### INFORMATION PROVIDED:

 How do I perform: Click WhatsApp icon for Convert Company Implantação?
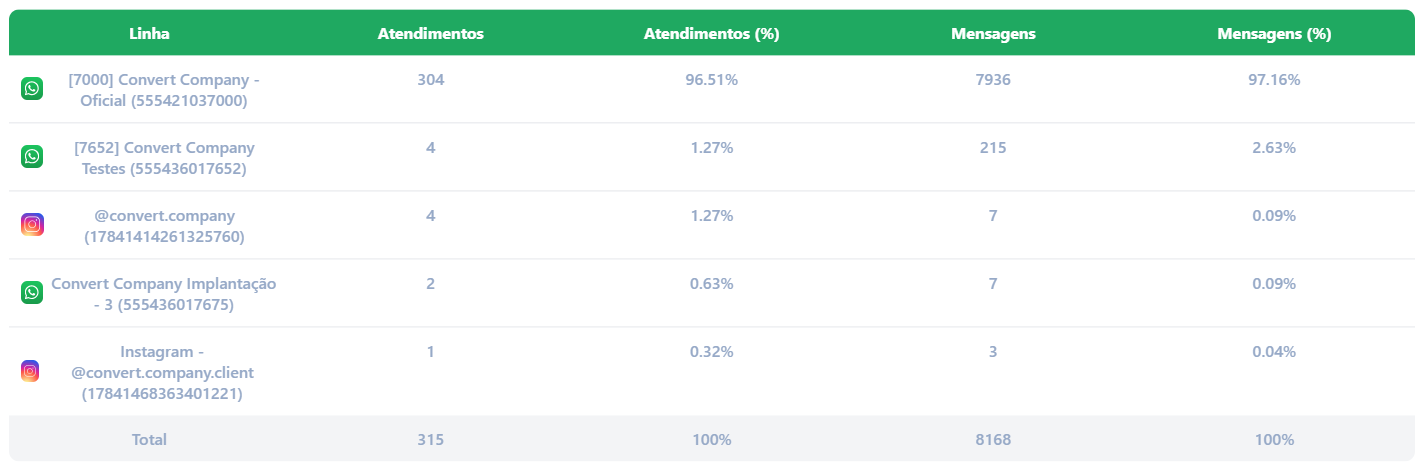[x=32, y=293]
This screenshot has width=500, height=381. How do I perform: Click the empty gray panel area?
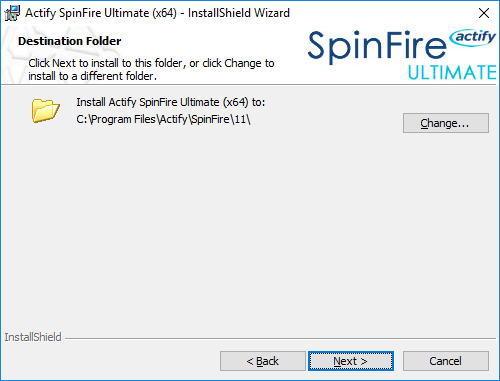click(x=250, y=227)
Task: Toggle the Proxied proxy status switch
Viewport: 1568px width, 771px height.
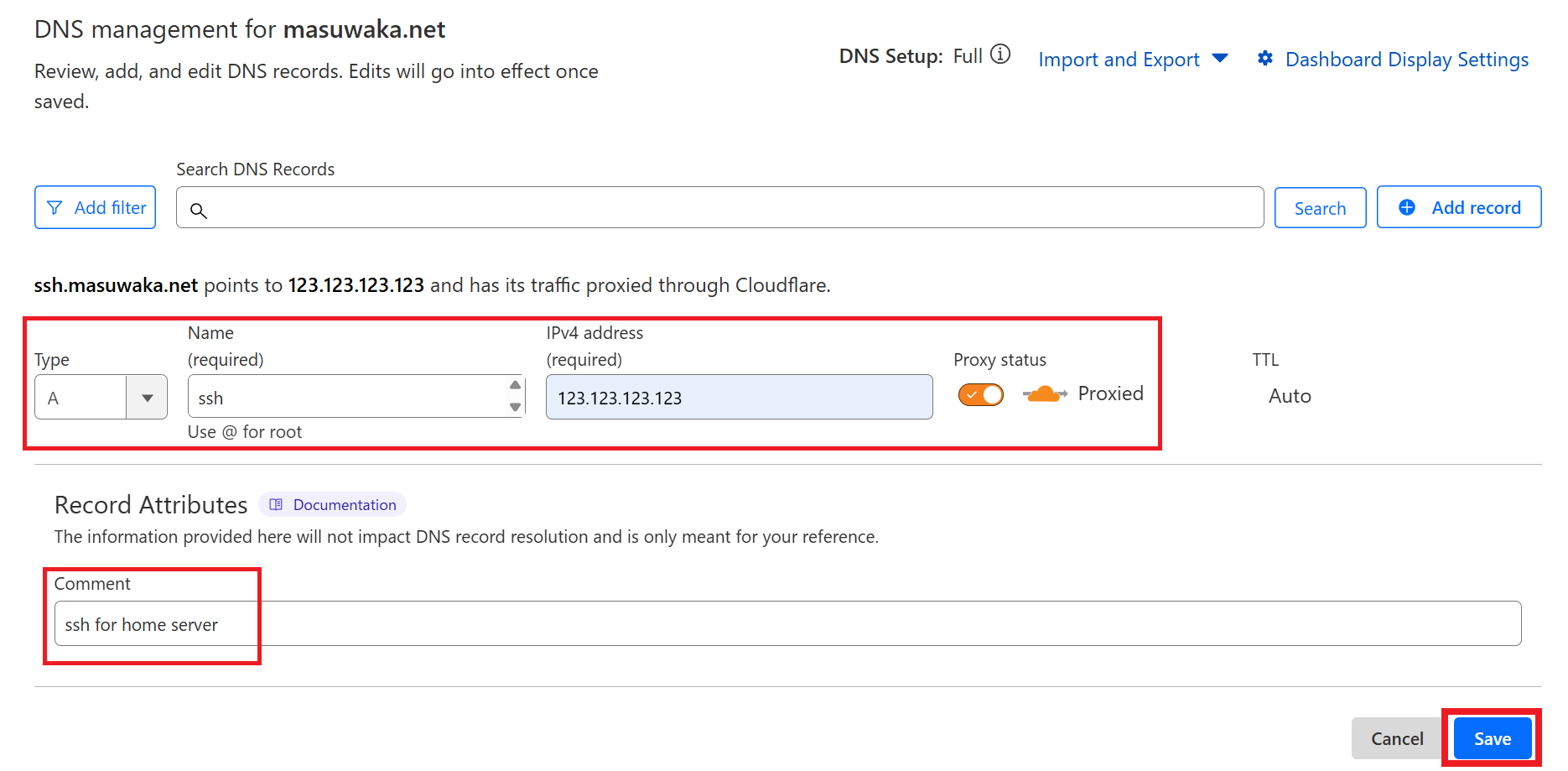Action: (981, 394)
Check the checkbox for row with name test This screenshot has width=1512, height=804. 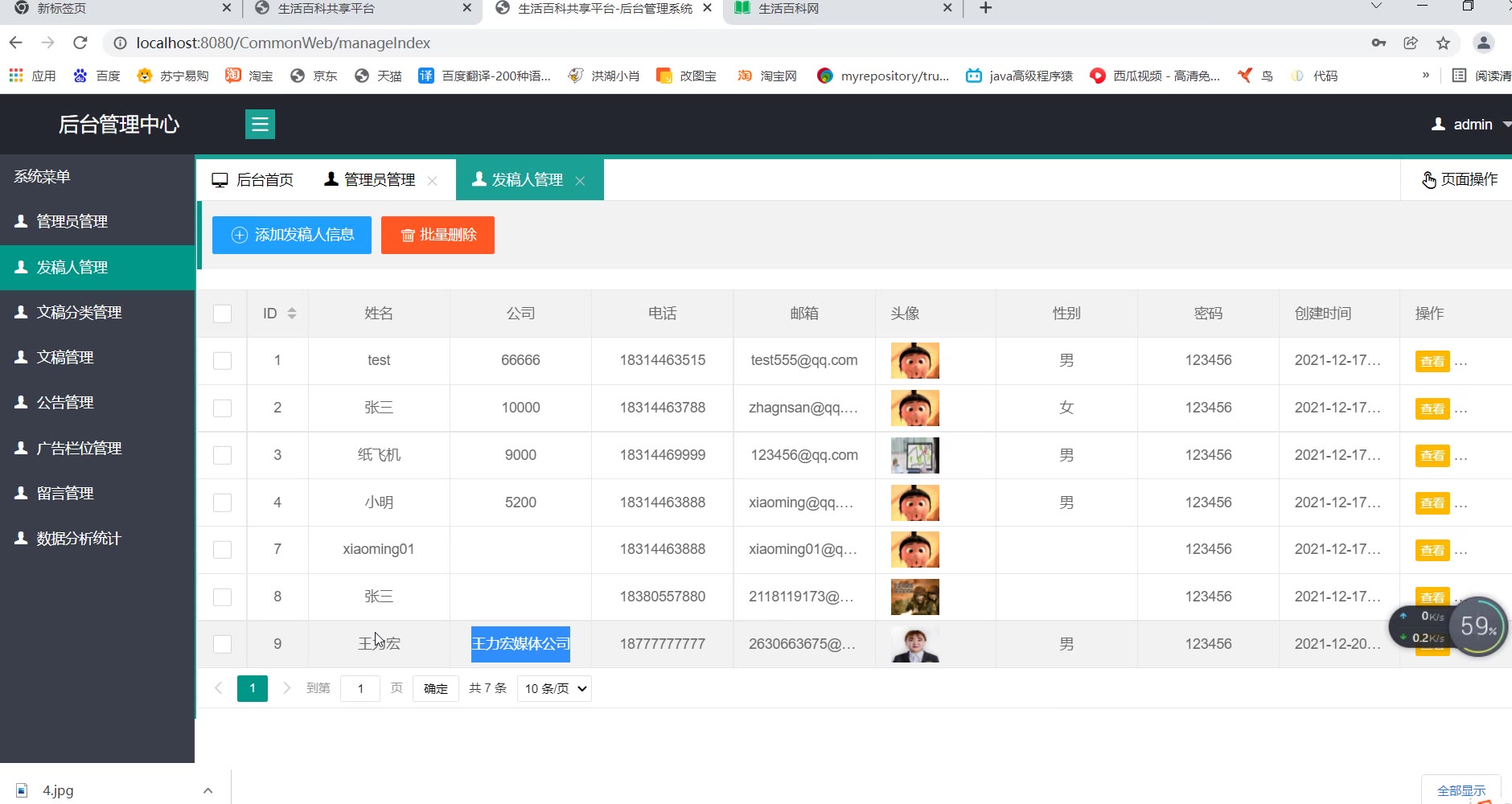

### WORK ITEM:
A verbatim copy of the listing is required, with all pictures left out.

### REPLY TO THE TASK:
 How do I perform: Click WhatsApp icon for Convert Company Implantação?
[x=32, y=293]
This screenshot has width=500, height=381. How do I perform: Click the empty gray panel area?
click(x=250, y=227)
Task: Toggle the Proxied proxy status switch
Viewport: 1568px width, 771px height.
Action: (981, 394)
Check the checkbox for row with name test This screenshot has width=1512, height=804. 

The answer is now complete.